I want to thank everybody for attending this afternoon. I know it's late in the afternoon, but I really appreciate you being here. The mining event. I had a girlfriend tease me, "What were we doing here? Because our assets are in Latin America," and my answer to her was the same as it is to you: everyone should know about this 50-year-old dividend-paying gold producer that produces more than 200,000 ounces per year. Over the course of the next 12 minutes or so, I will be making a few forward-looking statements, and, you know, despite our best efforts, they may not come out the way we expect, but we will be trying, so Mineros is 50 years old. It's got a long, long track record of being profitable, and it has a four-decade track record of being a dividend payer.

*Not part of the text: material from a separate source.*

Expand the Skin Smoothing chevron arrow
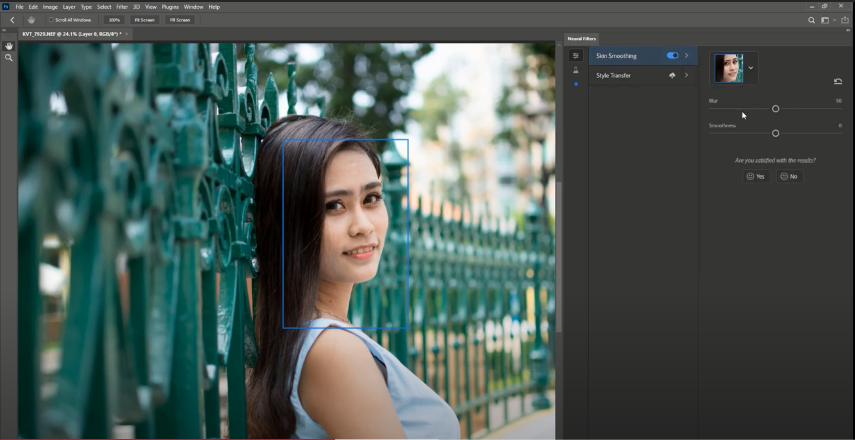pyautogui.click(x=686, y=56)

There were a couple of years in the 1990s that we didn't pay dividends, but we currently have about a 6% yield on our dividend. We've got two assets in Latin America. The first and oldest asset of ours is the Nechí Alluvial Operation in Colombia, and the second asset that we acquired in 2013 is the Hemco operation, which involves two underground mines, and we toll mill artisanal mining material. We think that we have growth opportunities both organic in Colombia and in Nicaragua, and I will kind of describe for you what it is we're looking to acquire. We have an extraordinarily strong social license to operate in both of our jurisdictions, largely because of the work we do with the artisanal mining community, and we have an experienced management team.

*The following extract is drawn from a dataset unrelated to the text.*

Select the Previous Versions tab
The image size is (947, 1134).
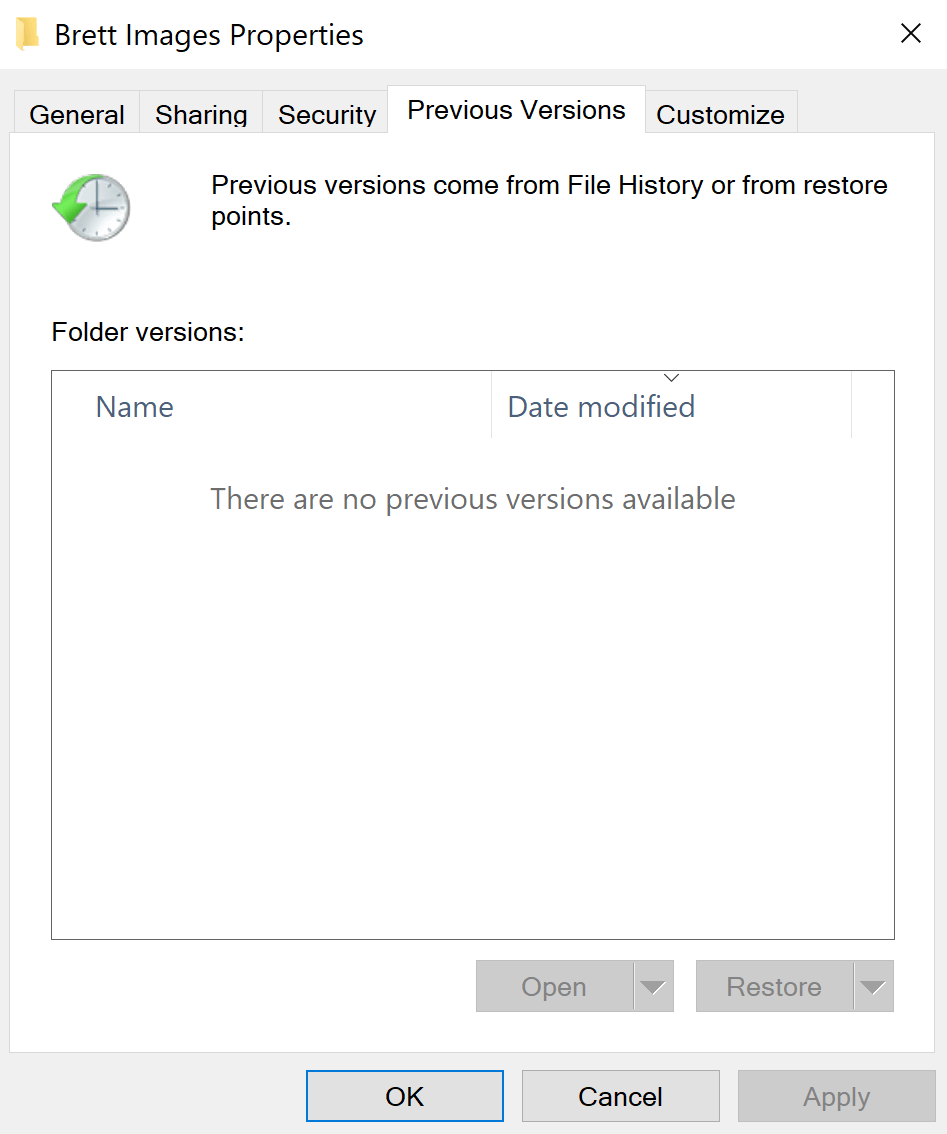pos(515,110)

Really quickly, just to kind of set the table and give you a context within which we're operating. In the first quarter of 2025, we had $160 million in revenues. That translated into $38 million in earnings. That's $0.13 a share. We had negative net free cash flow of $1.1 million. You'll have to ask why, with that much money flowing from the operations, would we have negative net free cash flow? We had the same negative net free cash flow in the first quarter of $1.9 million. If you take a look at a trailing 12 months, it's about $87 million, and we did that at $2,387 through 2024 gold price, and through the first quarter of 2025, the gold price we received was $2,881. Really robust net free cash flow.
The negative net free cash flow in the first quarter was largely due to about $44 million in accounts receivable, and we have some cash taxes in the first half of the year. Turning to our cash position, we had about $81 million on the balance sheet at the end of March. We have $28 million in debt. It's denominated in Colombian pesos, and we acquired that debt when we refurbished our hydroelectric facilities in Colombia. Because it's denominated in Colombian pesos and because it's tax-effective to leave it there, we've not been inclined to prepay it. So, adjusted EBITDA for the trailing 12 months is about $240 million, and our return on capital employed is about 40%. I'm going to stop there for just a second. Our shares closed yesterday at CAD 242. Our dividends this year will be CAD 0.10. So, on a yield basis, that's about 6%.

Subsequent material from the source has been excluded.